### Text passage:
──────────

MORGANTOWN, W.Va. – Following the Friday change in the way COVID status for counties is expressed, whichever statistic is better: daily positive tests or percent positive, Mon County entered yellow on the statewide map.
Under the Saturday calculation Mon County is green at 2.8 percent, the map changes to gold at 4 percent, orange at 5 percent and red at 8 percent.
This is a summary of COVID status as of Friday afternoon:
Zero counties are currently Red.
Four counties are currently Orange: Boone, Fayette, Kanawha, and Wayne counties.
Four counties are currently Gold: Logan, Mingo, Summers, and Wyoming counties.
Nine counties are currently Yellow: Barbour, Berkeley, Doddridge, Jackson, Marshall, Mineral, Monongalia, Putnam and Wirt counties.
The remaining 38 counties are currently Green.
More sweeping changes are expected across the state when the Saturday 5 p.m. update is issued.
For schools the news is good, but according to Mon County Schools superintendent Dr. Eddie Campbell it will have a delayed effect. Schools will have a “buffer week” before the blended learning option would begin.
“Everything changes and you can never really understand where these things are coming from,” Dr. Campbell said,”But, just trying to follow what they’re telling us to follow, we should be gold Saturday night.”
In addition to the transition to limited in-person learning the move to gold would allow extracurricular activities to begin. High school within the county could play each other based on the color coded guidelines.

──────────

### Exercise brief:
Copy the part of the Mon County COVID article starting with "Nine counties are" and going on through "are currently Green.", word for word.

### Data extract:
──────────

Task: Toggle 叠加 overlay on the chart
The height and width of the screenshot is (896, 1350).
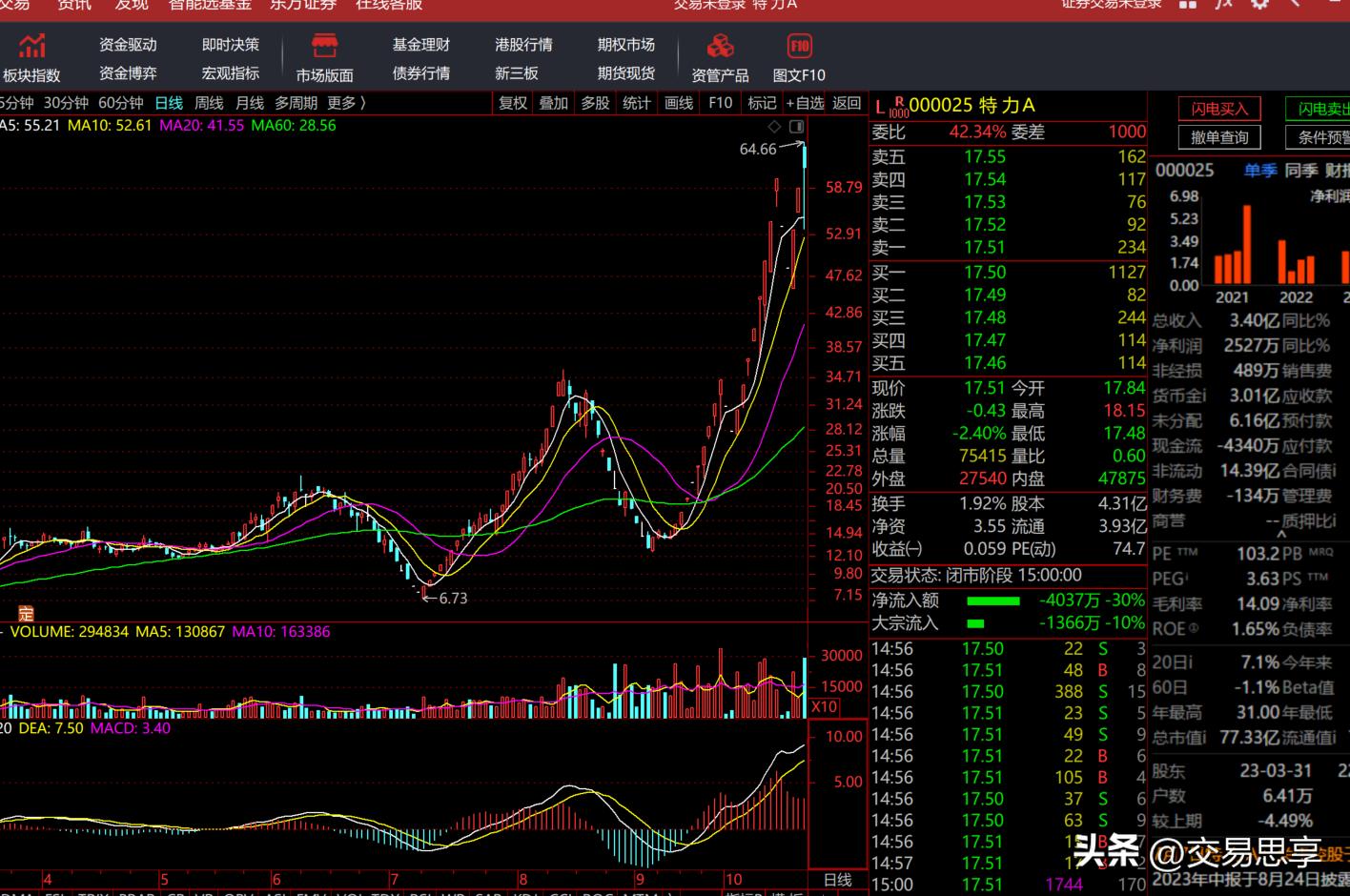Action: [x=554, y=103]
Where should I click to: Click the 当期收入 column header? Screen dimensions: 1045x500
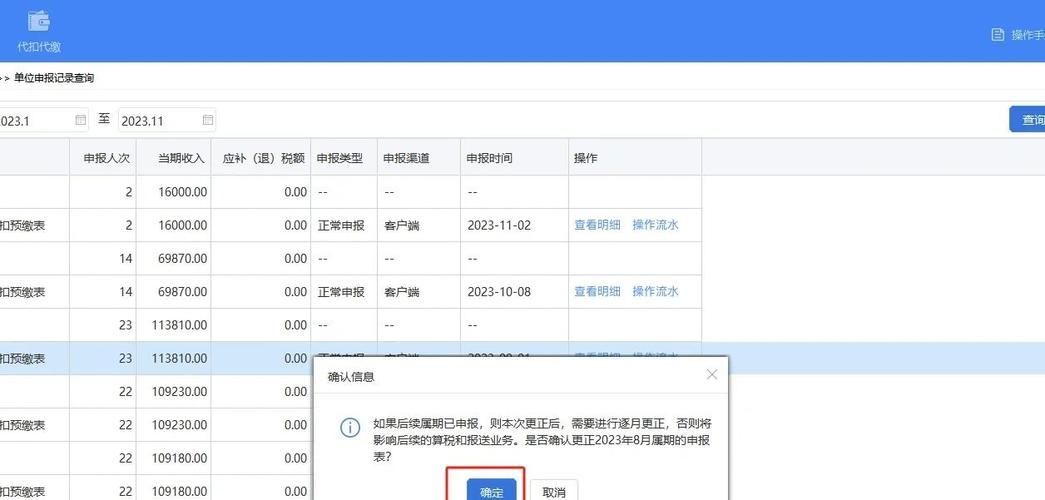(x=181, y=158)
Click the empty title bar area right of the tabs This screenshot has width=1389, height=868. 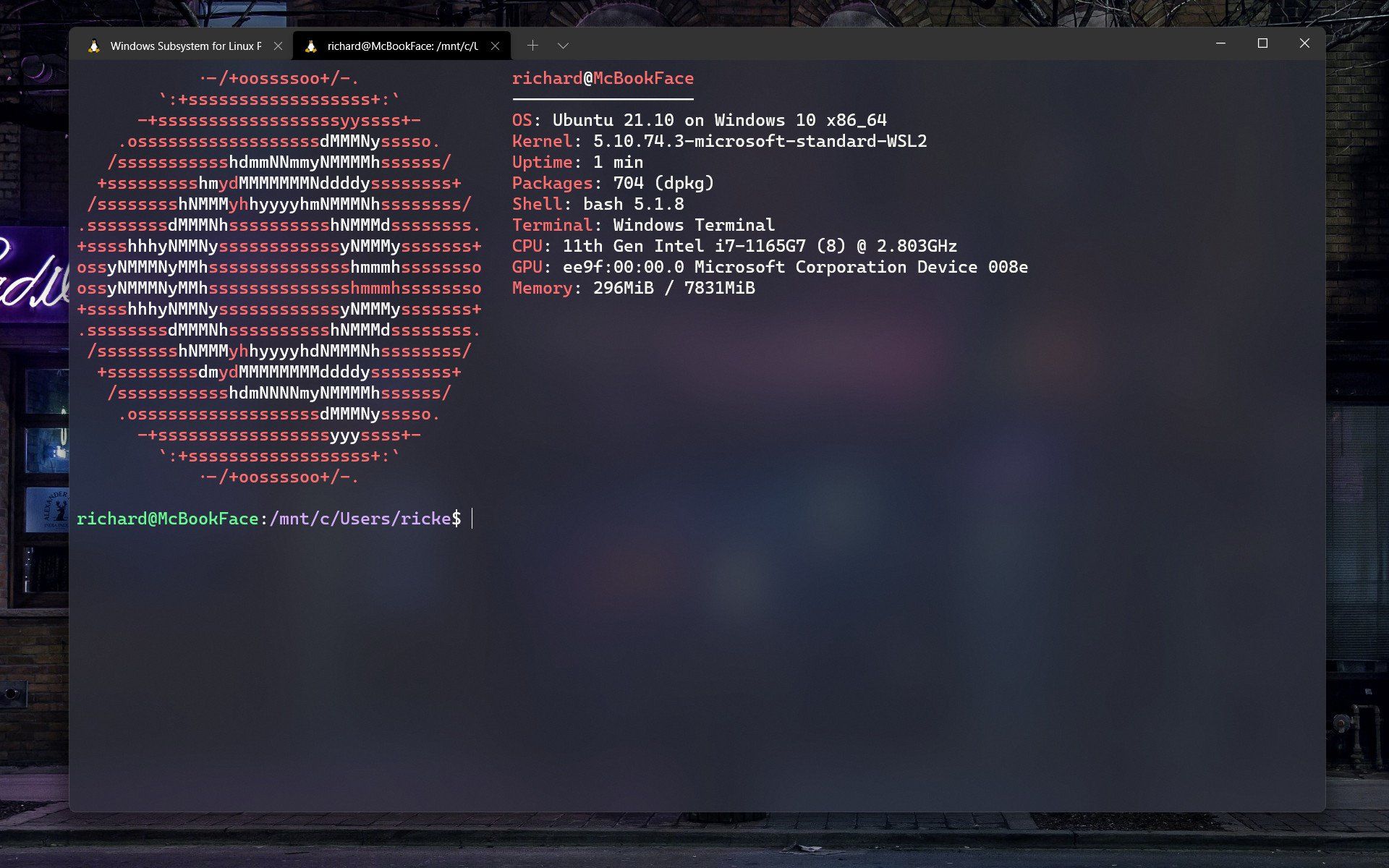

──────────

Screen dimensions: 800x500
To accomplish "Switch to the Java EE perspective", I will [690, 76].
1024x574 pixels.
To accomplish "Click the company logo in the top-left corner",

──────────

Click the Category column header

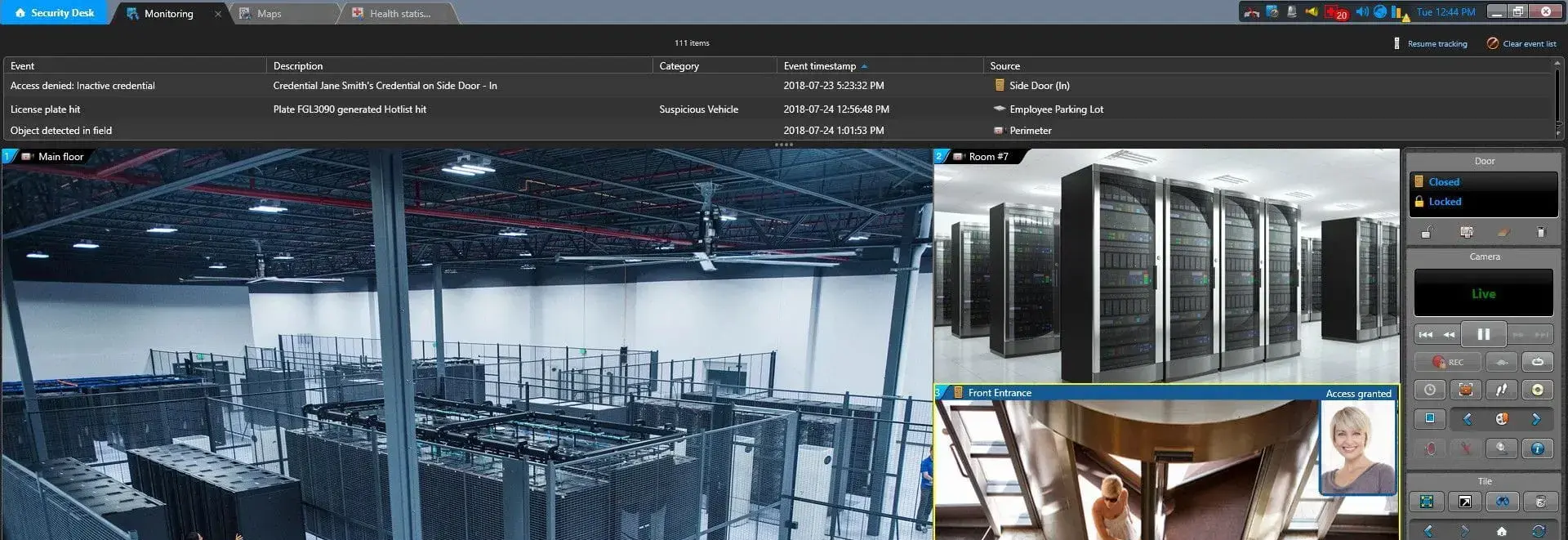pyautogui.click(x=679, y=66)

──────────

### Solution to the exercise:
Nine counties are currently Yellow: Barbour, Berkeley, Doddridge, Jackson, Marshall, Mineral, Monongalia, Putnam and Wirt counties.
The remaining 38 counties are currently Green.